(Extracted records)
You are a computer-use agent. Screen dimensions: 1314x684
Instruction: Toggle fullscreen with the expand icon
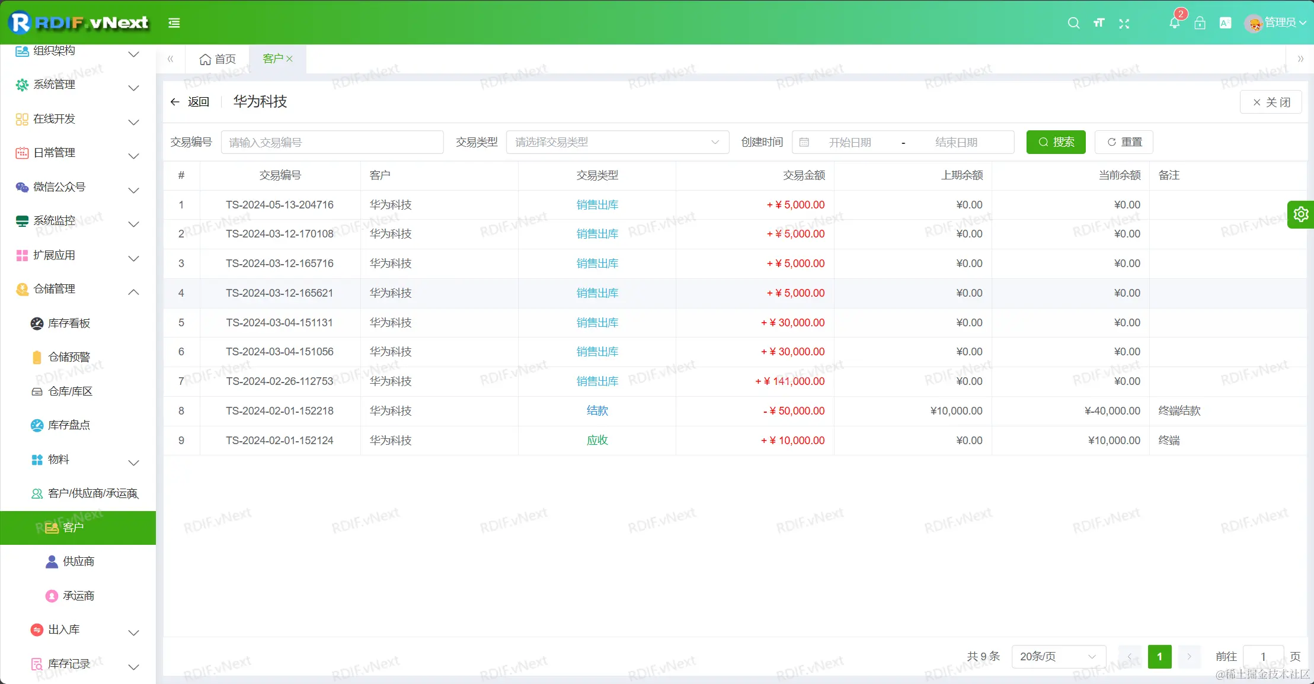[x=1124, y=23]

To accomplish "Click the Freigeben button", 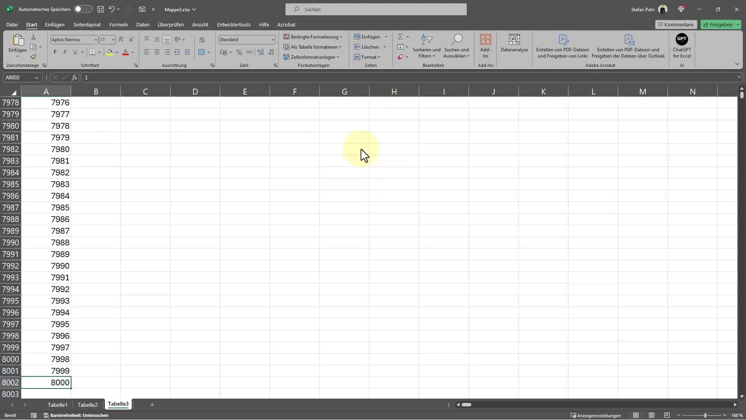I will pos(720,24).
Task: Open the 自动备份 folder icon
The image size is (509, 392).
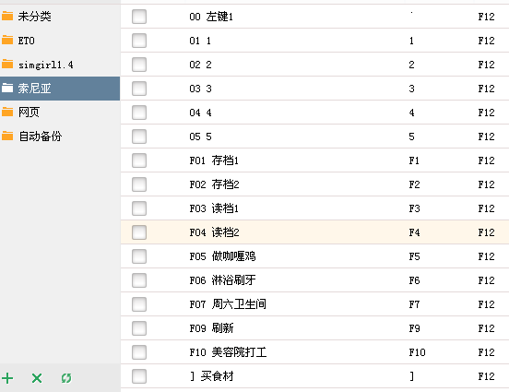Action: coord(7,136)
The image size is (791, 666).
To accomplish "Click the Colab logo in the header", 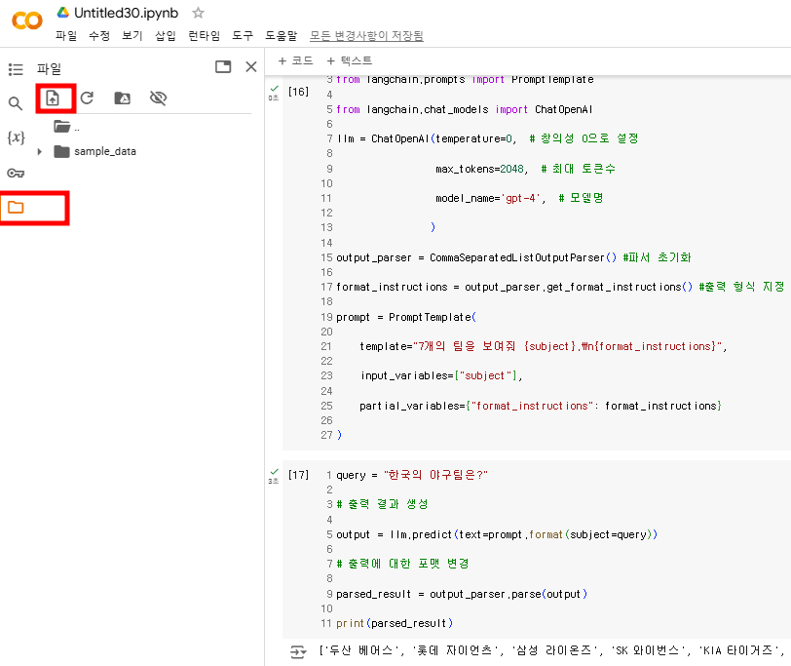I will (x=25, y=20).
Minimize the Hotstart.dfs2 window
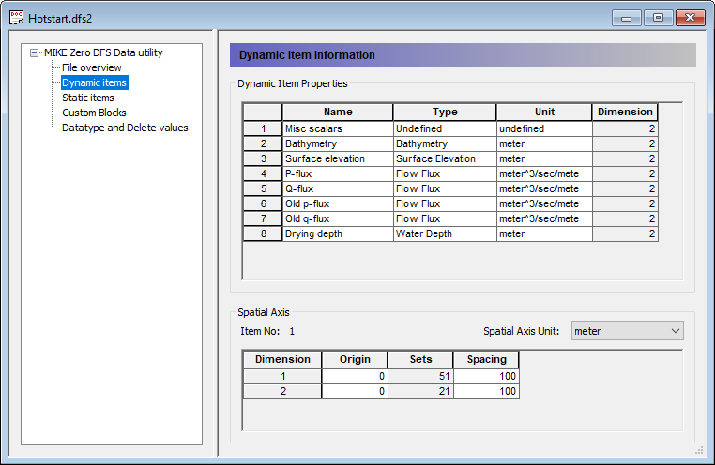The image size is (715, 465). (x=628, y=18)
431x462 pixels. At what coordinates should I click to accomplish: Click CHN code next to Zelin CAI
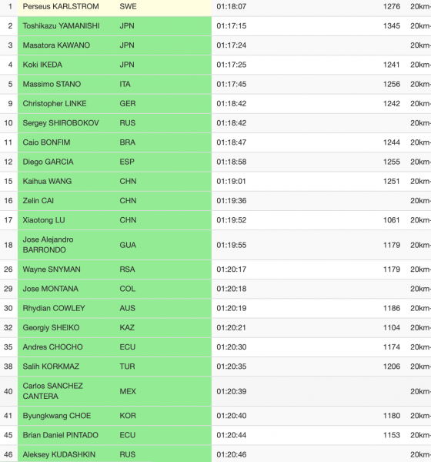tap(128, 201)
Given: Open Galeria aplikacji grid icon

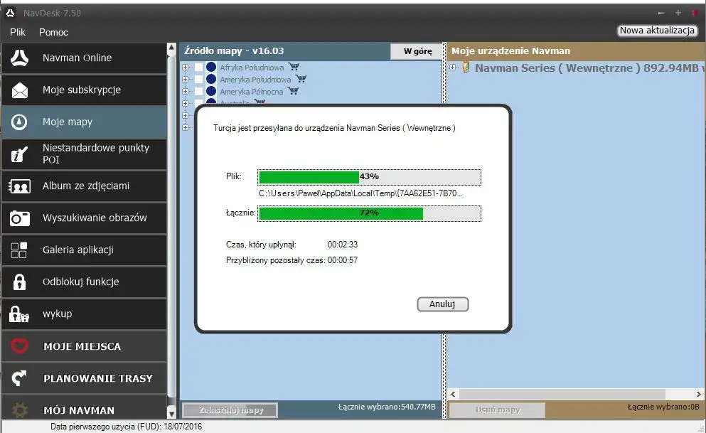Looking at the screenshot, I should [x=20, y=250].
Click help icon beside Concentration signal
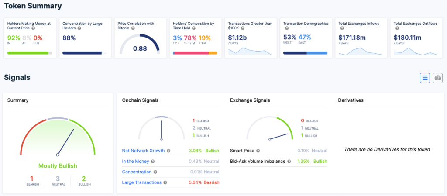The image size is (447, 196). 155,172
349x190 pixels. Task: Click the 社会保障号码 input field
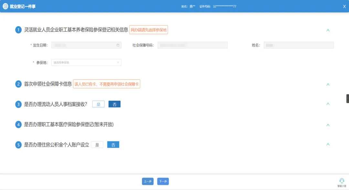tap(192, 45)
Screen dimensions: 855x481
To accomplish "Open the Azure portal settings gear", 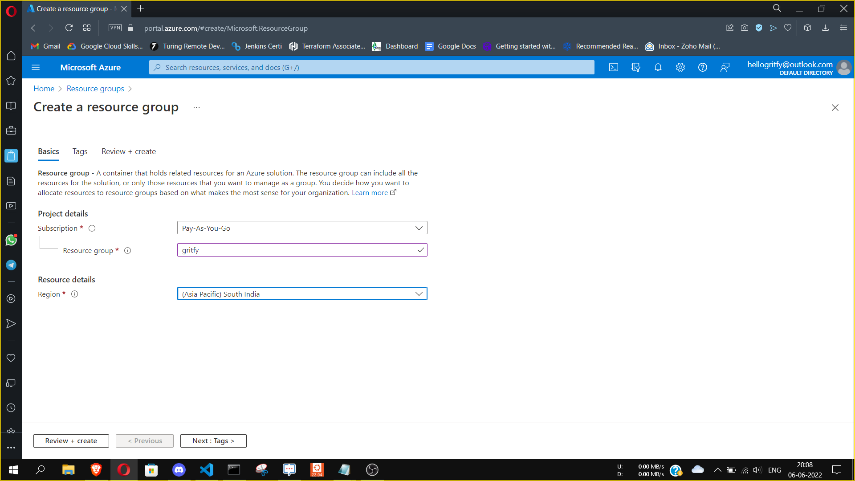I will point(680,67).
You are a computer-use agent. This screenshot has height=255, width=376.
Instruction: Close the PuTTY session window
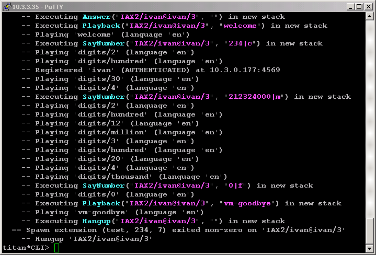(368, 6)
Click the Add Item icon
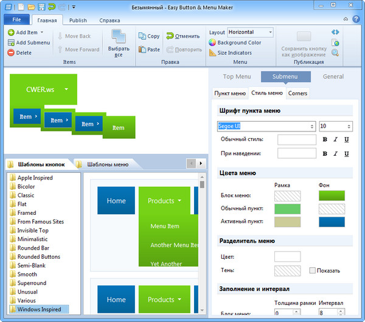The width and height of the screenshot is (365, 322). pos(12,32)
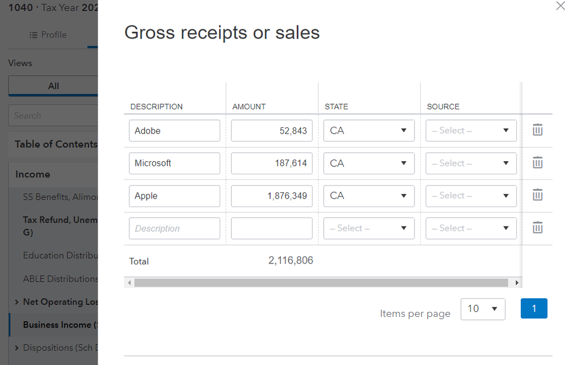Open the State dropdown in empty row
Image resolution: width=565 pixels, height=365 pixels.
pyautogui.click(x=369, y=229)
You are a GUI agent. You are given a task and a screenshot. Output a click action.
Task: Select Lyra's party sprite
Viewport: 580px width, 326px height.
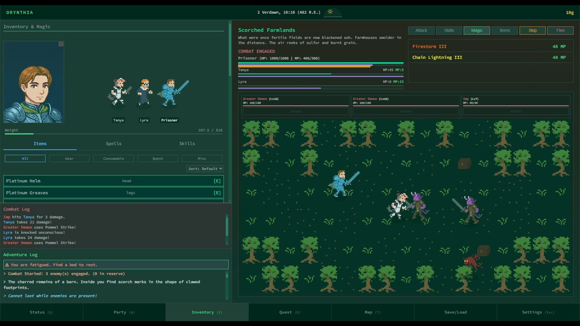[x=144, y=92]
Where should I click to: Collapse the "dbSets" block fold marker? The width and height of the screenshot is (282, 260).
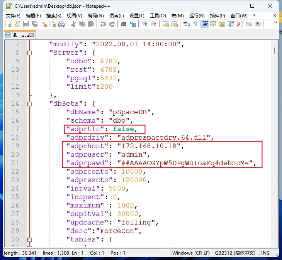[x=29, y=103]
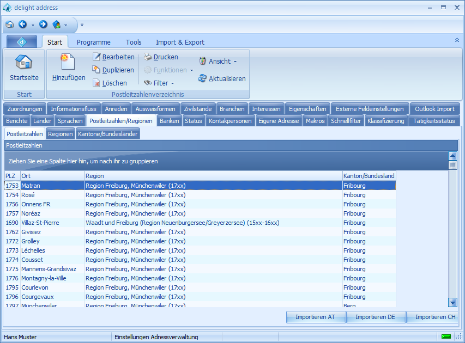Click the Importieren DE button

tap(375, 317)
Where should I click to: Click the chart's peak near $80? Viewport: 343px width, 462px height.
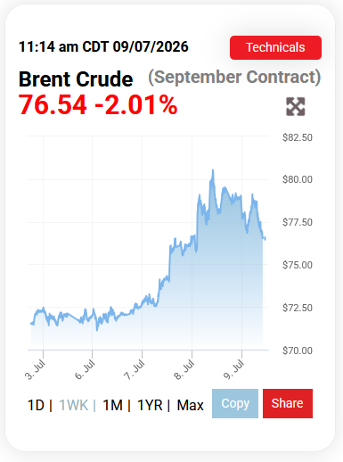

■ **Brief**: Copy every line of the records above that contains the word "computer".

■ **Written answer**:
You are a computer-use agent. Screen dimensions: 1314x684
You are a computer-use agent. This screenshot has height=255, width=376.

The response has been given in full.